Speed is a constantly moving target: Today we can enjoy access speeds which we could not foresee a couple of years ago. But both wireless and wireline/fixed access speeds are developing simultaneously and we do have a decent gap between the two access technologies.
Wireline will increasingly be focussed on providing the backbone infrastructure, access to radio points and also the really heavy connections to e.g. offices. As there’s a limit to what we can do in the wireless world there will always be a need for wireline/fixed access.
In general, the basic communications needs will be based on wireless access complement with wireline/fixed access when needed.
What is the degree of adoption of totally wireless solutions in Sweden (among small/medium businesses) as described in the first question?
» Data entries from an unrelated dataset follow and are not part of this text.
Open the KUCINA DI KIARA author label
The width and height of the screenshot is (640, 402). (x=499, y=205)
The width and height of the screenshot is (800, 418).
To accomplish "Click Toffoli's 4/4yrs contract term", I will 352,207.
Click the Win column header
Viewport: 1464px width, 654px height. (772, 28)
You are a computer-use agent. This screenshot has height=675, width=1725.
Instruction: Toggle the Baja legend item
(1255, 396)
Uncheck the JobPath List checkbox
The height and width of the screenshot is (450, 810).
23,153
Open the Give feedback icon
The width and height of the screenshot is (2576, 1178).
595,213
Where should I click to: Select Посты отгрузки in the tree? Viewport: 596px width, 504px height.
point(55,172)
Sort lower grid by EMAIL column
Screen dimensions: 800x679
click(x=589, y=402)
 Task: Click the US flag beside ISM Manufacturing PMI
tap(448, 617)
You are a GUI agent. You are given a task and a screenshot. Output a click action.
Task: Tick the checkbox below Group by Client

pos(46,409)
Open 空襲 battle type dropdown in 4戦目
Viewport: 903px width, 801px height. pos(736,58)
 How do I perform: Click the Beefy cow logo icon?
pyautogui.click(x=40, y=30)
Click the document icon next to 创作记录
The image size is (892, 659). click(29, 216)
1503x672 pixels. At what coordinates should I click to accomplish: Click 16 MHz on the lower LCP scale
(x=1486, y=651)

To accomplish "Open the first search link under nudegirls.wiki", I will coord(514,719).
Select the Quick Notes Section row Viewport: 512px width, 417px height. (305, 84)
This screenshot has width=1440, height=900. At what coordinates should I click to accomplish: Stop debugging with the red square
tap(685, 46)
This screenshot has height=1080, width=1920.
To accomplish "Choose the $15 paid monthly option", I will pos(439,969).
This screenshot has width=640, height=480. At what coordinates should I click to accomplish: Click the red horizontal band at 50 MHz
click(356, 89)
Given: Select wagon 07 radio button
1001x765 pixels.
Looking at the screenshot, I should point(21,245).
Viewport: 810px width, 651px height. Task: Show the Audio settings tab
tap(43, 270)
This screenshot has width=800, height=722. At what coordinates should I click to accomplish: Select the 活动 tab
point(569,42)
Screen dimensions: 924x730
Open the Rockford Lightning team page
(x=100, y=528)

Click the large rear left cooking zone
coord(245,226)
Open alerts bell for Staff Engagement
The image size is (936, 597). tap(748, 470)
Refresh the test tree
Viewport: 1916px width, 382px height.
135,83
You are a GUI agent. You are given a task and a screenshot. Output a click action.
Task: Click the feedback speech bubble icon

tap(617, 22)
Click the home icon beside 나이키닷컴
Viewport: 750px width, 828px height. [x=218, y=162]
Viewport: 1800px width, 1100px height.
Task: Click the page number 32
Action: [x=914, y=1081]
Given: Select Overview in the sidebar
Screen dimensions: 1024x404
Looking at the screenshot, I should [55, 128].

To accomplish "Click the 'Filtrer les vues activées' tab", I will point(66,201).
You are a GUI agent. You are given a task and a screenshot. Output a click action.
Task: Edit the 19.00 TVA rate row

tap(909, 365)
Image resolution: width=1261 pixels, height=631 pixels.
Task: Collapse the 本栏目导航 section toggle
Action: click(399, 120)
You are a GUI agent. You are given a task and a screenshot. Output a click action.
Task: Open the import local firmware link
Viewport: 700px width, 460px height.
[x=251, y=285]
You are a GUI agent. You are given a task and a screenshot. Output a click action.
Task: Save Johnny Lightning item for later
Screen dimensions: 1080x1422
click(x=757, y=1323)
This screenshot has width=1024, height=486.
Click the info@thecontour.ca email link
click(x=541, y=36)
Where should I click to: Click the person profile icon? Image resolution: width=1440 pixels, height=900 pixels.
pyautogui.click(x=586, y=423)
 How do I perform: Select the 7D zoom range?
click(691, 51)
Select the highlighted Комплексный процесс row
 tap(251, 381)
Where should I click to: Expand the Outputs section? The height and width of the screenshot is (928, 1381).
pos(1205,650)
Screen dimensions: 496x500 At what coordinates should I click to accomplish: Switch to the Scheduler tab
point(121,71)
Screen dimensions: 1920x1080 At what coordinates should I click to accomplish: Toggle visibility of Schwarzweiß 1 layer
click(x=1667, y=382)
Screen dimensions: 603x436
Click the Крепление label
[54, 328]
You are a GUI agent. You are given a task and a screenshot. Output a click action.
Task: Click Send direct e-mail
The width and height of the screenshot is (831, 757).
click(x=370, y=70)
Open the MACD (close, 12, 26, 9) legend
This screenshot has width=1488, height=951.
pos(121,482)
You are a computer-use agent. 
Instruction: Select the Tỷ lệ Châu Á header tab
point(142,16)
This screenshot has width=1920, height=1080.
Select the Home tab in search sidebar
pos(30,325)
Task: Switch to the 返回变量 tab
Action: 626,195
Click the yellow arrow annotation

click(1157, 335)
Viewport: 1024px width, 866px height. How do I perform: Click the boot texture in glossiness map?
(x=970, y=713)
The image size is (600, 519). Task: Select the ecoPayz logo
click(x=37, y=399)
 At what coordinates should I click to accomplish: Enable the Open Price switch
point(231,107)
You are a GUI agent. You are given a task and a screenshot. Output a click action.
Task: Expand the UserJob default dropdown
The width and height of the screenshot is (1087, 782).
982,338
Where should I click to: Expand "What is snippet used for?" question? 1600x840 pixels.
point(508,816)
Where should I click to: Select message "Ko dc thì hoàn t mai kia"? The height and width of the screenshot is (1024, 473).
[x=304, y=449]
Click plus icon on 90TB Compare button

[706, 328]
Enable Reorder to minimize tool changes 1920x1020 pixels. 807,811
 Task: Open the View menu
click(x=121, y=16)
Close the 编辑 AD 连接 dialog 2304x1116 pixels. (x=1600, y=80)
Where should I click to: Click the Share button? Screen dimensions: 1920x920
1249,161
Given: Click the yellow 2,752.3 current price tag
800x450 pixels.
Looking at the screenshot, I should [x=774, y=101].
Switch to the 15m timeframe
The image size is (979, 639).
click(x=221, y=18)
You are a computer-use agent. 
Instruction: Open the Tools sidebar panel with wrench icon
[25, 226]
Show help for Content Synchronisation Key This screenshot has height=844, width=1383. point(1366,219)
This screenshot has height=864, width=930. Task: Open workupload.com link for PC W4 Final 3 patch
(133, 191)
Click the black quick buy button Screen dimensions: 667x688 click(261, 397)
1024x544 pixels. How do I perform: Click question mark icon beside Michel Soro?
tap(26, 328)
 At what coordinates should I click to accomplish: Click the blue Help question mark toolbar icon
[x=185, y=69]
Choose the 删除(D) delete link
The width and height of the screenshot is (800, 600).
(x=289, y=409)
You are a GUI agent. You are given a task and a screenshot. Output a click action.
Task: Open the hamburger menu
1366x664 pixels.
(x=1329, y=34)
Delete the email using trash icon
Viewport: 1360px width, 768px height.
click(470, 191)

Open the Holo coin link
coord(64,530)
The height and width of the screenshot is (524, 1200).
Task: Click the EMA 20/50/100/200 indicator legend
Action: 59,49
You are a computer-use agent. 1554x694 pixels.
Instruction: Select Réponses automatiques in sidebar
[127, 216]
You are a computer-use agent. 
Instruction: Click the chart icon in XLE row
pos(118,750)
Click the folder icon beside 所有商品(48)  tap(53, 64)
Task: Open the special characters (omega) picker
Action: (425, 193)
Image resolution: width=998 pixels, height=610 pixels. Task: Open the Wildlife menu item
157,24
Any future trend predictions?
In the business segment (SMEs), and according to our own research, we estimate that 2% of the companies have a netbased mobile switch (i.e. a general mobile switch, and not a solution that switch between networks depending on the users location (in the office, outside the office etc).
Since you still own and run a fixed network, what will be its function in an increasingly wireless environment? Will it merely be a "backbone to the home/office" and carry. say, HD TV on demand, telepresence, other services beyond the bandwidth of wireless?
As stated above, wireline will increasingly be focussed on providing the backbone infrastructure, access to radio points and also the really heavy connections to e.g. offices.
In general, we see that the basic communications needs will be based on wireless access complemented with wireline when needed. Basic services like voice telephony will no doubt be replace by wireless access regardless if it is an office environment or out in the streets etc. And to a large extent, we will see data go the same way as voice and be provided with wireless access. We already have clear examples of this development today with wireless hot spots in cafés, restaurants, hotels etc. and the development of HSDPA in the public environment. But of course, behind all those customer accesses there is cable.